§ Text section
^^^^^^^^

Monday, November 24, 2008

This loneliness...
Eating away at me
Like a pack of crabs...
Gnawing at my flesh,
Cracking that soul beneath.

In heart's way
I've done a wrong;no
I have sinned;
I have loved you
And I'm paying penance.

Broken dreams...
Like sharp edges of looking glass
Pricks me and pricks me
Till I'm raw with grief.
I'll die a thousand deaths
Only if this pain would go away...

Why did I dream yesterday,
Of a tomorrow with you?
Why did I dream dreams
Which were never to be true?
Why did I dream of a dream
Which died befor it was born?
Why, why...??

I made a common mistake,
Thought my love was destiny
When it wasn't to be..
Now,
When destiny is so far away,
My road to it is broken
My road ends at twilight
In the depths of darkness
Though it was to guide me
To a new dawn...
Where do I go now??
To whom do I turn now??

Wednesday, November 19, 2008

Today,almost 4 years later I thought of the guy I had my first crush on. Well,not first crush,first serious crush;which lasted more than a week:-); which still has a haunting quality,a long time after I convinced myself that I'm totally over him.

^^^^^^^^

§ Source material
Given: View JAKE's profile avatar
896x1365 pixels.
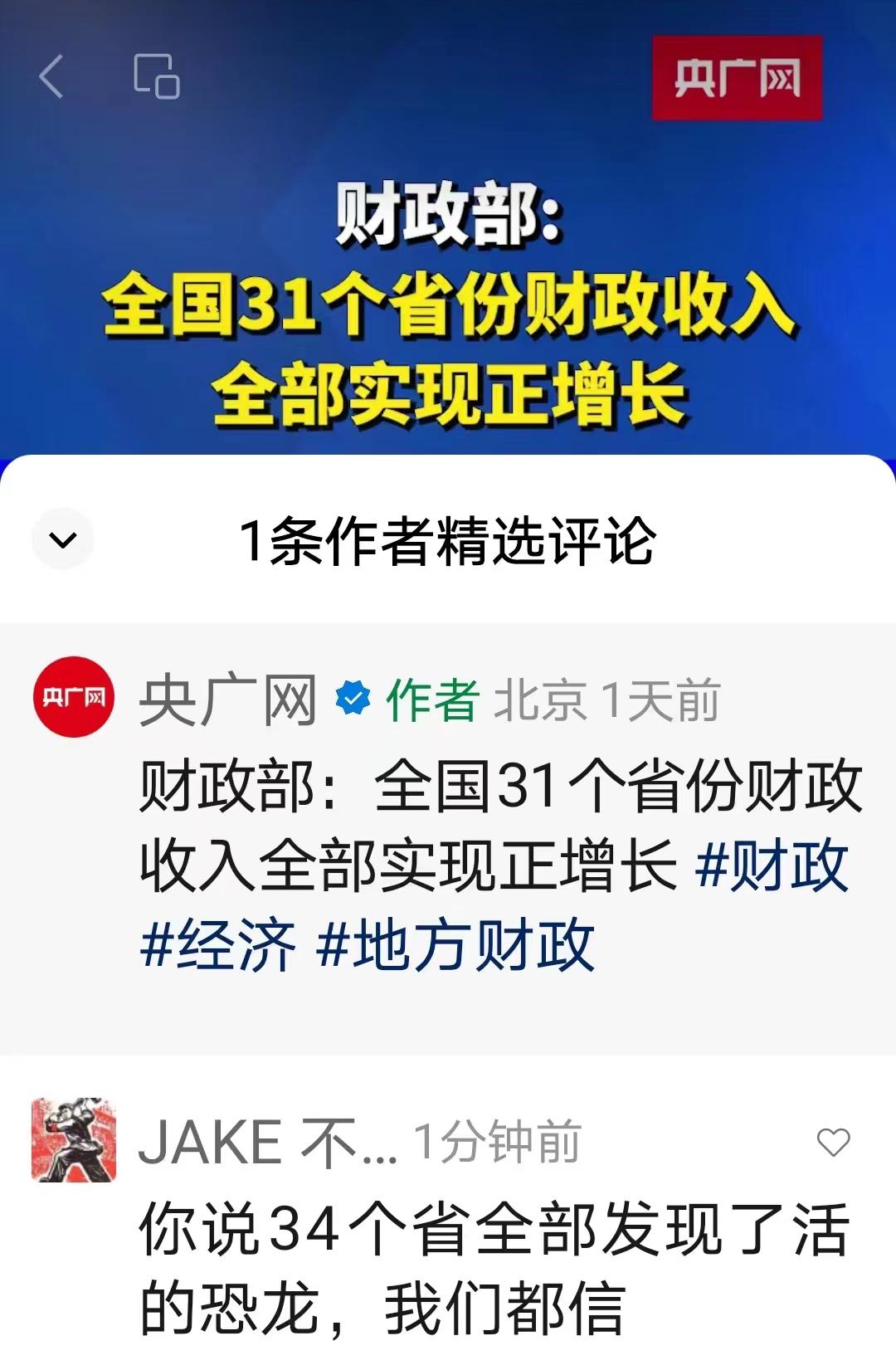Looking at the screenshot, I should [x=74, y=1139].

^^^^^^^^

§ Stated goal A
Reproduce the heartbreak blog text verbatim, starting with "Eating away at" and going on through "Broken dreams...".
§ Stated goal B
Resume the heartbreak blog text, picking up right after its final sentence.
The material plays no part in this work and may be set aside.

§ Response A
Eating away at me
Like a pack of crabs...
Gnawing at my flesh,
Cracking that soul beneath.

In heart's way
I've done a wrong;no
I have sinned;
I have loved you
And I'm paying penance.

Broken dreams...

§ Response B
I was listening to a song from the movie Dilkabaddi, a sad song actually,the guy pining for the girl type. And, I dunno, it just came back all of a sudden,with a tinge of nostalgia. I was 14 years old again, back at school. He was 2 years ahead of me.We had absolutely nothing in common,save for some common friends and a sunsign. I don't remember how or why I'd fallen for him. With all the innocence typical of that age I believed it was true love,till the end. Not only didn't he reciprocate my feelings, he actually thought I was just a silly little girl. It didn't matter to me much at that time, I was content to just go on like that. I had resolutely tried to maintain a friendship sort of for a while afterward. But that too dissolved in a haze of confusion; including a cousin,a family friend,3 close friends and a weird guy;long story.

It was the longest crush of my life,perhaps my first love,which lasted 3 whole years,Wow! I have seen him only once after we both left that school. For a long time, I believed that since my love is true, he will come back to me eventually. I dunno if I still believe that. It seems funny now,since he has been a jerk for the time I have known him. But it seems there is a wee twinge in my heart when I think of him. Maybe I'm not as over him as I think;maybe I don't want to be;maybe I just wanna keep him as a bittersweet memory of my first love;maybe...

Saturday, November 15, 2008

When the world turned its back on me,
When I was lost in my own world,
When loneliness dogged my footsteps,
I heard a voice calling out my name;yours.

When I'd stopped caring
Stopped laughing and talking,
Was about to stop breathing,
You gave me reason to live.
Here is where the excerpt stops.